- _Your objective_
Copy word for word the passage of the student performance prediction write-up below, between "Course: CSE427 - Machine" and "latest code updates.", inclusive.

Student Performance Prediction

A machine learning project that predicts student final grades using classical ML algorithms on the Student Performance dataset. The dataset includes student performance data from two Portuguese schools, covering Mathematics and Portuguese language courses with demographic, social, and school-related features.

Course: CSE427 - Machine Learning | BRAC University
Note: For the most current implementation details, please refer to the Jupyter Notebook. The research paper included in this repository may not reflect the latest code updates.

Overview

This project compares five machine learning models for multi-class classification of student performance:

Decision Tree
SGD Classifier
Support Vector Machine (SVM)
Random Forest
Naive Bayes

Each model is evaluated with and without PCA dimensionality reduction to assess performance trade-offs.

Dataset

Source: Kaggle License: Creative Commons Attribution 4.0 International (CC BY 4.0)

- _Excerpted data_

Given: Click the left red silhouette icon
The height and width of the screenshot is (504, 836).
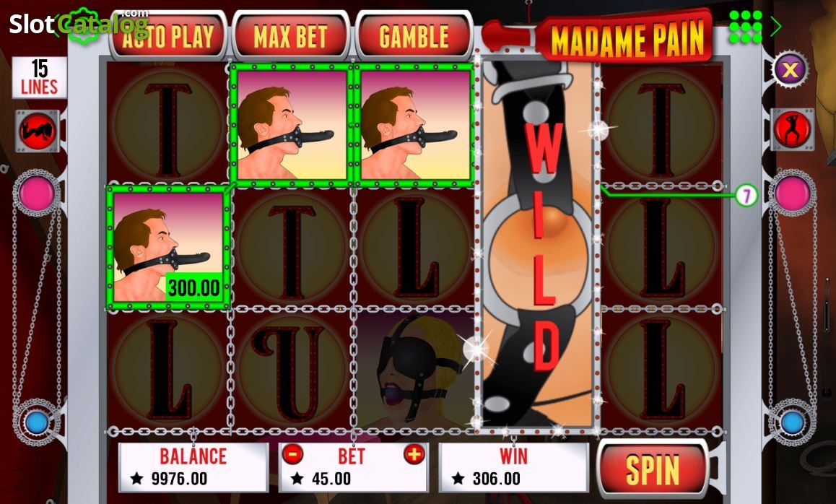Looking at the screenshot, I should [38, 131].
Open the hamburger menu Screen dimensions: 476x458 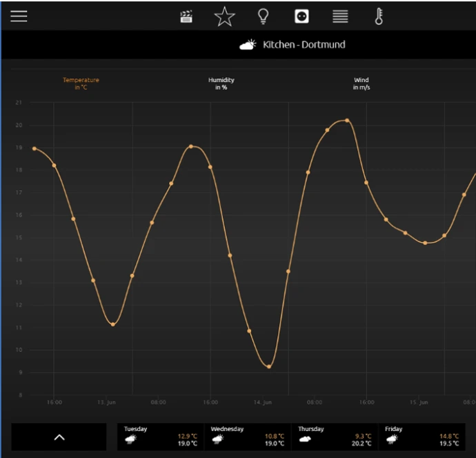tap(19, 17)
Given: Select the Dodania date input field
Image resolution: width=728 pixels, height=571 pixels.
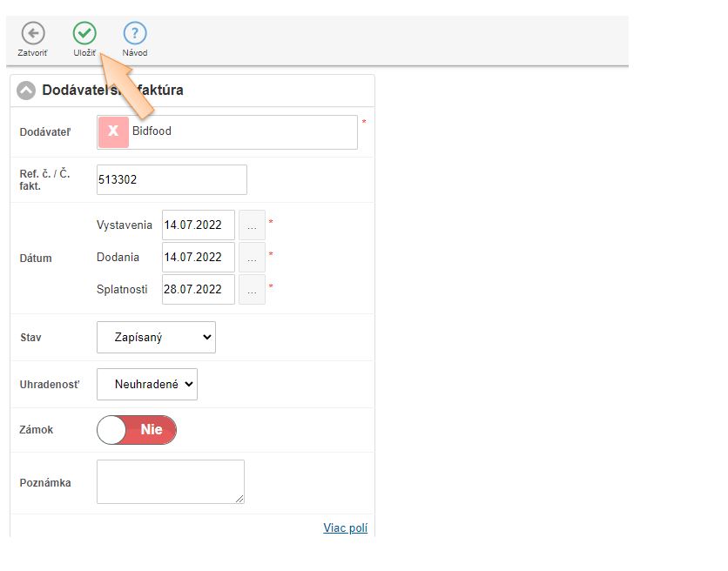Looking at the screenshot, I should (x=198, y=257).
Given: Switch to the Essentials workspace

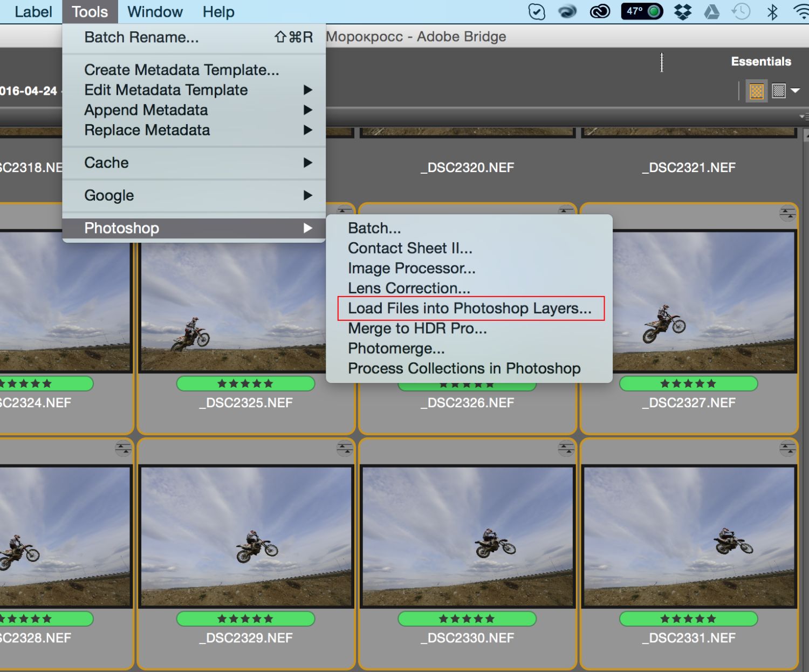Looking at the screenshot, I should (760, 61).
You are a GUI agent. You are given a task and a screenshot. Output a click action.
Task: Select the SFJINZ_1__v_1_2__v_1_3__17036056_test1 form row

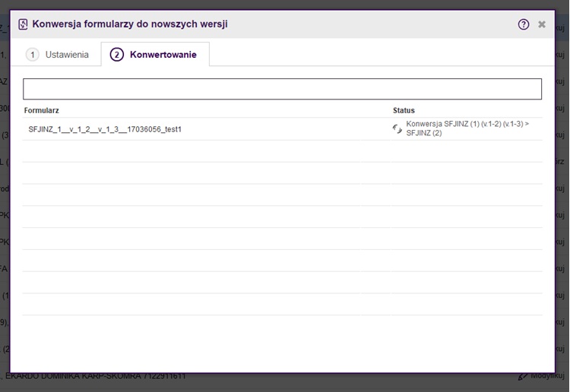(x=105, y=129)
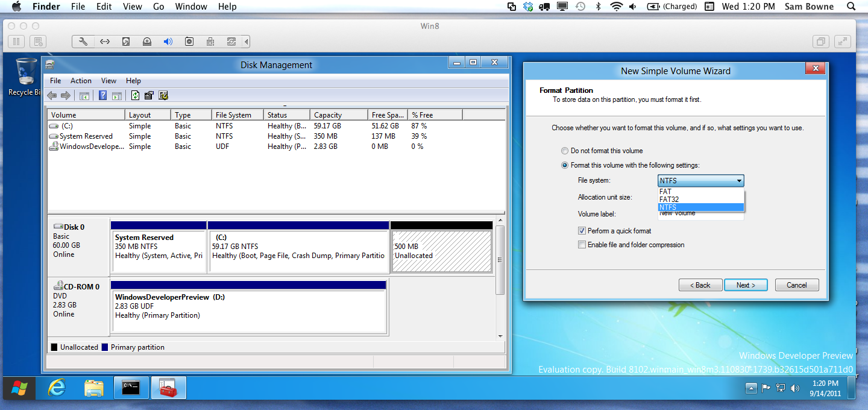
Task: Toggle 'Perform a quick format' checkbox
Action: [582, 231]
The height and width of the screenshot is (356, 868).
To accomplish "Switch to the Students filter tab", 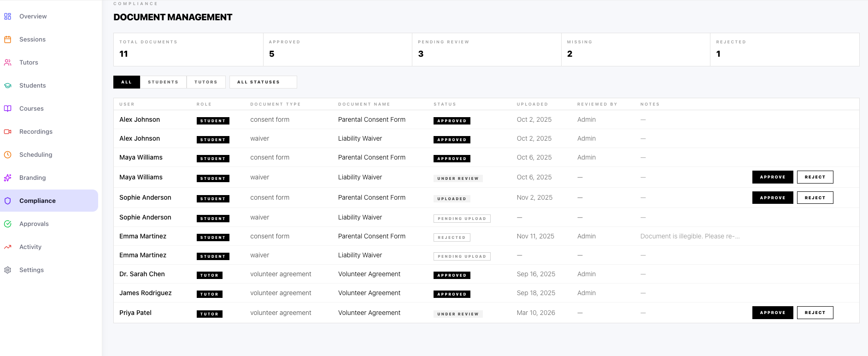I will 163,82.
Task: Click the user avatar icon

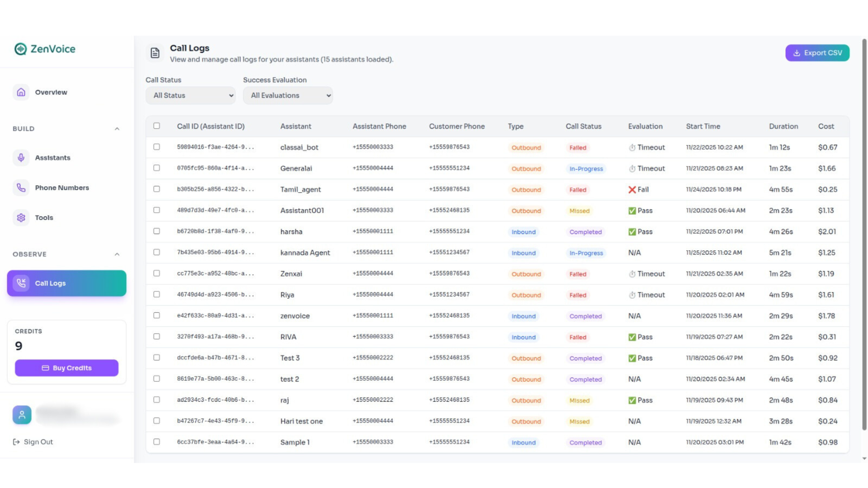Action: click(x=22, y=415)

- _Response to this task_
Course: CSE427 - Machine Learning | BRAC University
Note: For the most current implementation details, please refer to the Jupyter Notebook. The research paper included in this repository may not reflect the latest code updates.